Zero-level shift correction for the Effelsberg data. (a) Effelsberg 4.8 GHz continuum image. (b) Urumqi 6 cm continuum emission overlaid with the Effelsberg 4.8 GHz continuum contours. Both data sets have been convolved to an angular resolution of 15′. The contours start at 50 mK, and each contour is twice the previous one. (c) Difference map derived by subtracting the Urumqi 6 cm continuum emission from the Effelsberg 4.8 GHz continuum map in Fig. 3b. (d) Extended emission component of Fig. 3c derived by the background filter method. (e) Compact emission component derived by the background filter method. (f) Restored Effelsberg 4.8 GHz continuum image.

The calibration of the spectral line data follows the recipes described in Kraus (2009), with several improvements to account for the frequency dependence of receiver gain, system and noise diode temperatures and atmospheric effects (see Winkel et al. 2012b). In particular, atmospheric opacity is corrected for using a newly developed water vapor radiometer. For absolute flux calibration, we used spectroscopy pointings on the unpolarized calibrator NGC 7027 in comparison with a model. The two wide bands of 2.5 GHz were split into several sub-bands for calibration. The two 200 MHz narrow bands were calibrated independently. The spectra were converted to main beam temperature using a main beam efficiency of ηmb ∼ 0.65.

The frequency range 4–8 GHz contains a variety of spectral lines, all of which are simultaneously covered with the WFFTS back ends. We focused on a subset of these, which are very interesting for the study of the ISM and are likely to be detected. We note that not all of them are usable due to the contamination by artifacts such as RFI. An overview of the lines is given in Table 2, together with the native channel width and typical RFI contamination before any RFI removal. After calibration we subtracted a first-order baseline for each spectral line using line-free channels that are offset in velocity from the main Milky Way emission. The final mapping of each line was done in GILDAS10 with CLASS (Pety 2005). We used the standard gridding kernel of 1/3 of the beam size, which yields slightly lower angular resolution in the final images than the raw telescope beam. We grid the data from both longitude and latitude scans together. The noise levels vary across the maps due to different elevations and weather conditions. For molecular transitions, we resampled the final maps with channel widths close to the original resolution, while the actual velocity resolution was a factor of two coarser since the data was smoothed with a Gaussian kernel in the process of regridding to the LSR rest frame. For the RRLs, due to their broader intrinsic line widths and to obtain independent channels at all frequencies, we resampled all lines at 5 km s−1. Details of the data cubes of all gridded lines are given in Table 2. Given the wide bandwidth of the FFTS back ends, velocity coverage is continuous. We typically grid a wide enough velocity range to cover Galactic emission and to verify that the region for baseline subtraction is not affected by RFI. Stacking multiple RRLs in velocity further increases the signal-to-noise ratio. Using approximately seven RRLs without further flagging of RFI, smoothing all lines to a common angular resolution of 180 ″, and using the mean to combine the maps at each position and velocity channel yields an RMS of typically 0.008 K at 180″ resolution in a channel 5 km s−1 in width.

Data block
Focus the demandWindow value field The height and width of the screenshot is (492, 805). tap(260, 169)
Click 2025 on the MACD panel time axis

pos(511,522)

Tasks for this exercise
(1) In the spectral line passage, which calibrator was observed for absolute flux calibration?
(2) Write out the stretch of the spectral line passage from "The calibration of" through "efficiency of ηmb ∼ 0.65.", switching "water vapor radiometer" to "microwave radiometer".

Solution set
(1) The unpolarized calibrator NGC 7027.

(2)
The calibration of the spectral line data follows the recipes described in Kraus (2009), with several improvements to account for the frequency dependence of receiver gain, system and noise diode temperatures and atmospheric effects (see Winkel et al. 2012b). In particular, atmospheric opacity is corrected for using a newly developed microwave radiometer. For absolute flux calibration, we used spectroscopy pointings on the unpolarized calibrator NGC 7027 in comparison with a model. The two wide bands of 2.5 GHz were split into several sub-bands for calibration. The two 200 MHz narrow bands were calibrated independently. The spectra were converted to main beam temperature using a main beam efficiency of ηmb ∼ 0.65.